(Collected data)
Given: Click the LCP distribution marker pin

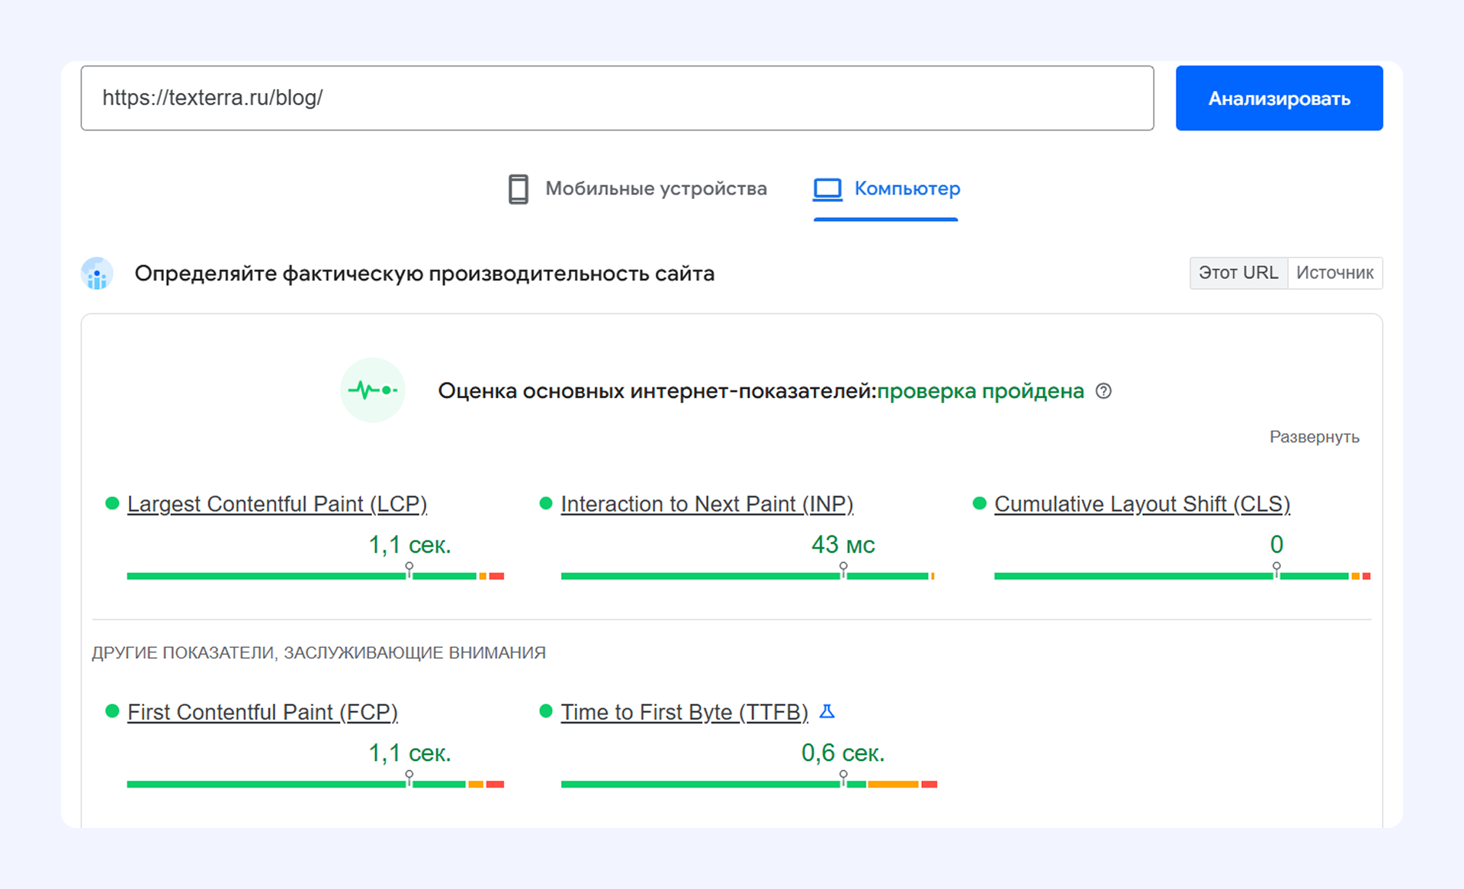Looking at the screenshot, I should click(409, 569).
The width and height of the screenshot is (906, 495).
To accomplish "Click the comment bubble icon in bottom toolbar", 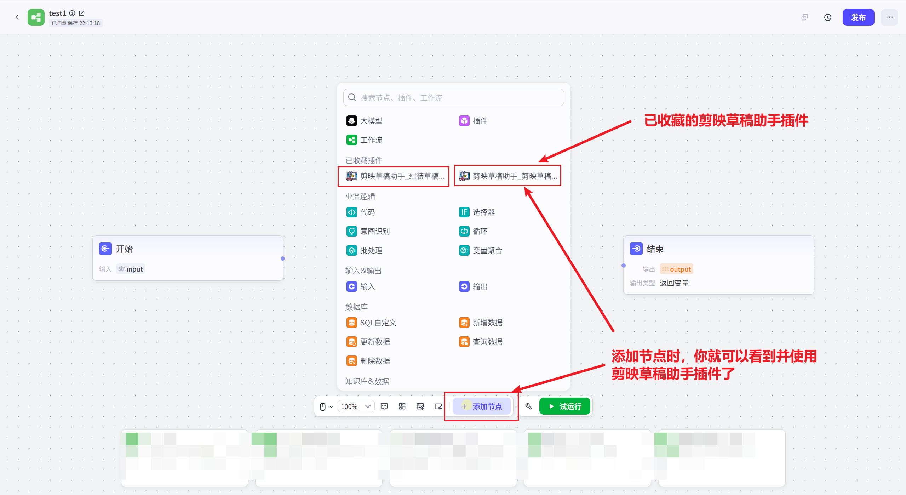I will point(384,406).

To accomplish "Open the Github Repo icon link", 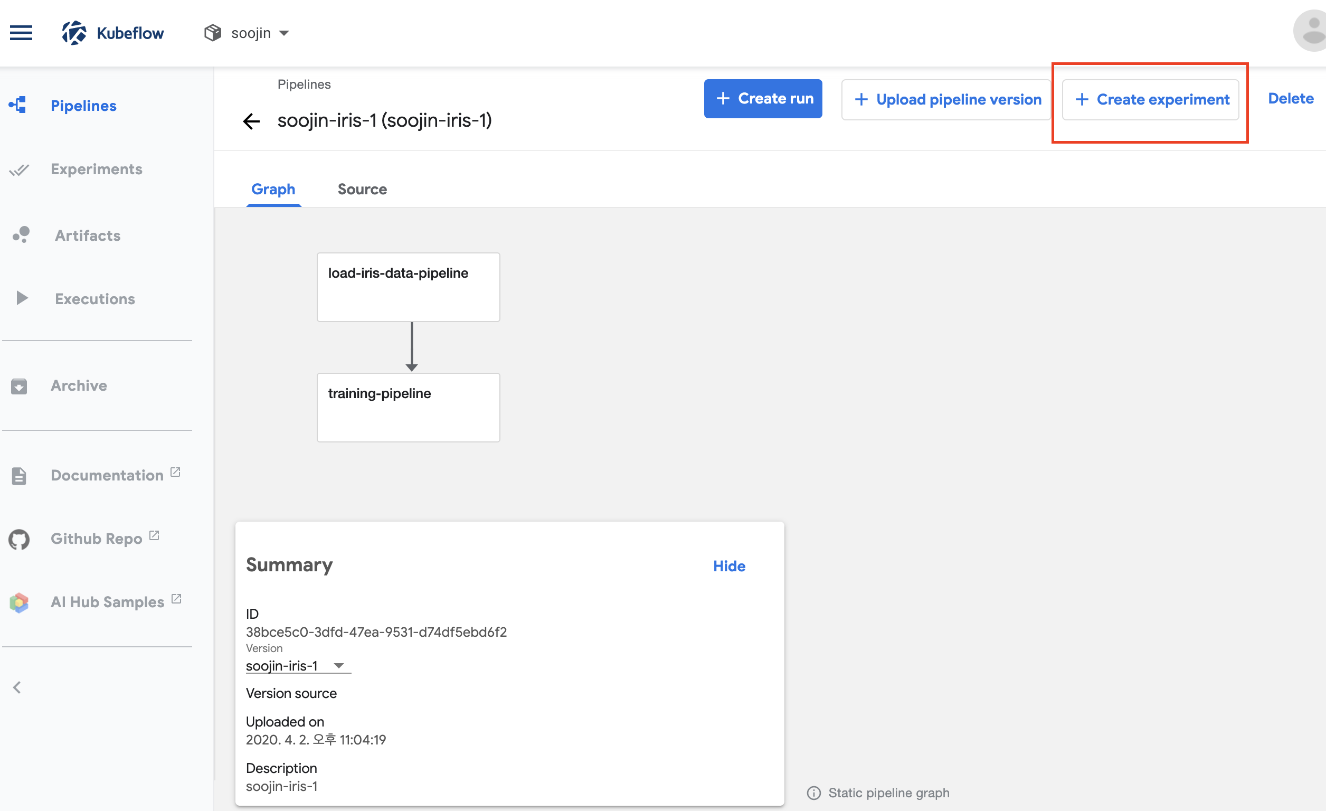I will pos(19,539).
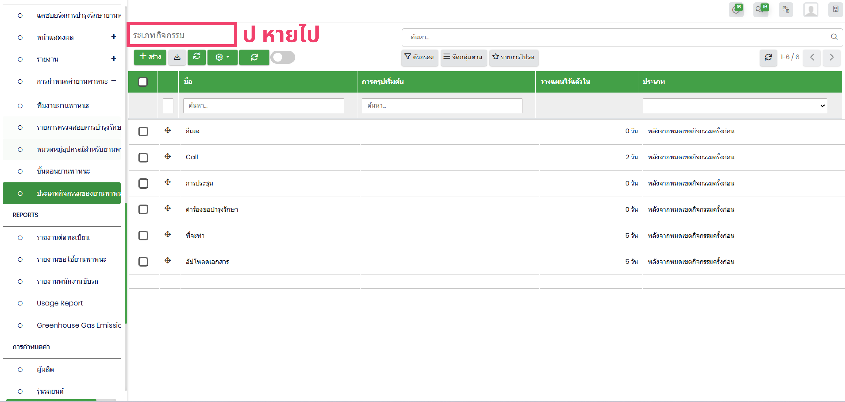Click the drag handle for the Call row
This screenshot has height=402, width=845.
coord(168,157)
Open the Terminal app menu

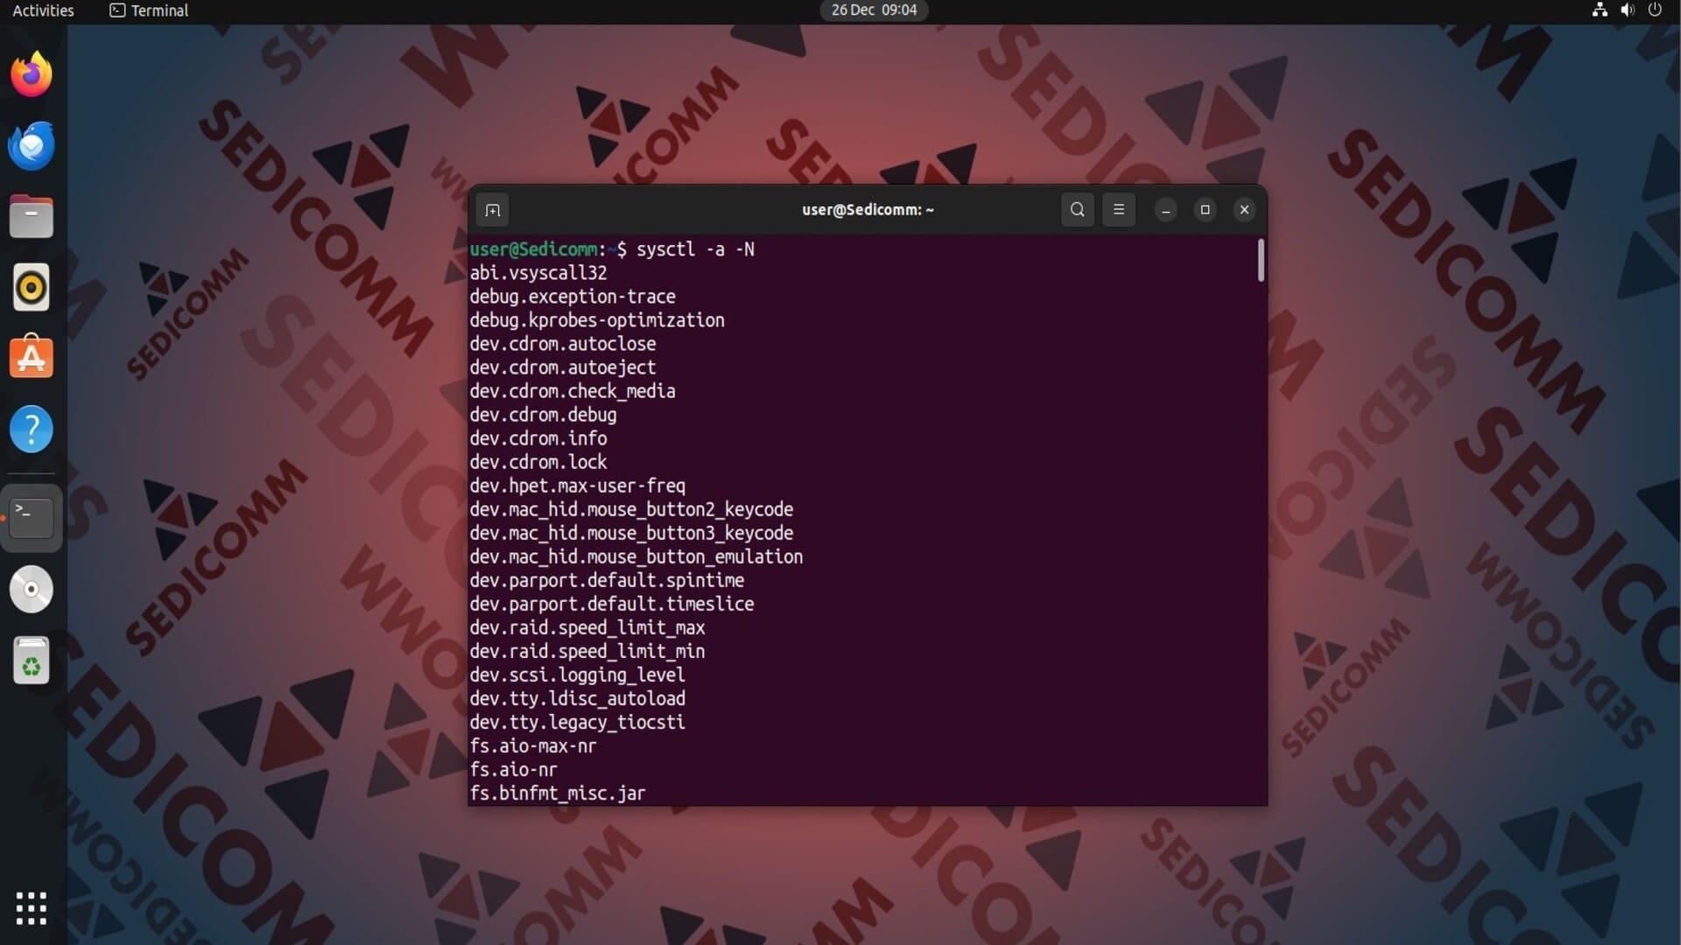(x=149, y=11)
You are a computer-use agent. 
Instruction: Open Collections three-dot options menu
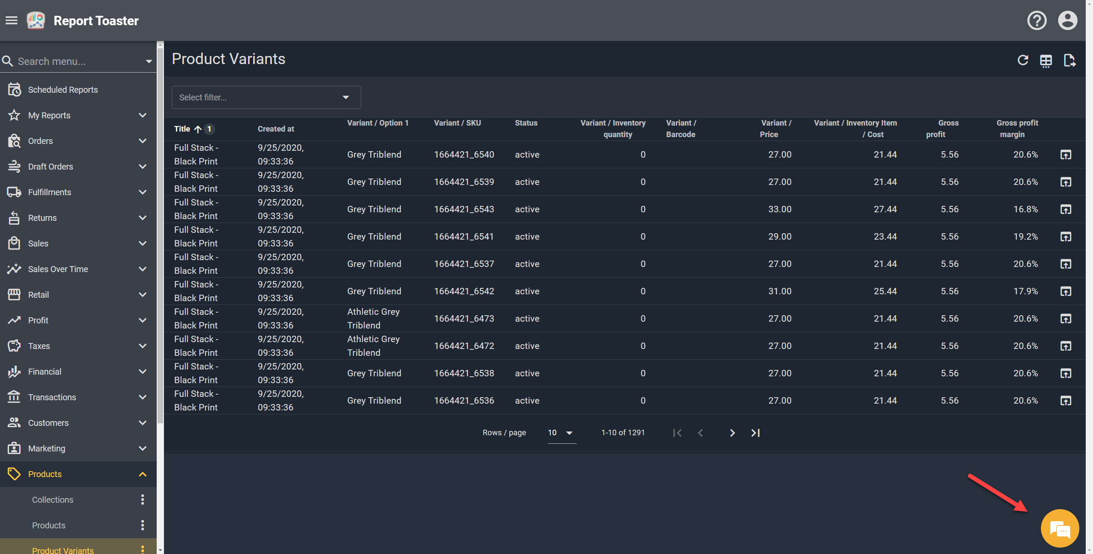click(143, 499)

**EXERCISE DIRECTIONS**. Find the line containing "You are a computer-use agent.", then extract it and every line after it to the end of the data above, exactly and nothing else, without pictures.

**ANSWER TO THIS PROBLEM**.
You are a computer-use agent. 
Instruction: Open Collections three-dot options menu
click(143, 499)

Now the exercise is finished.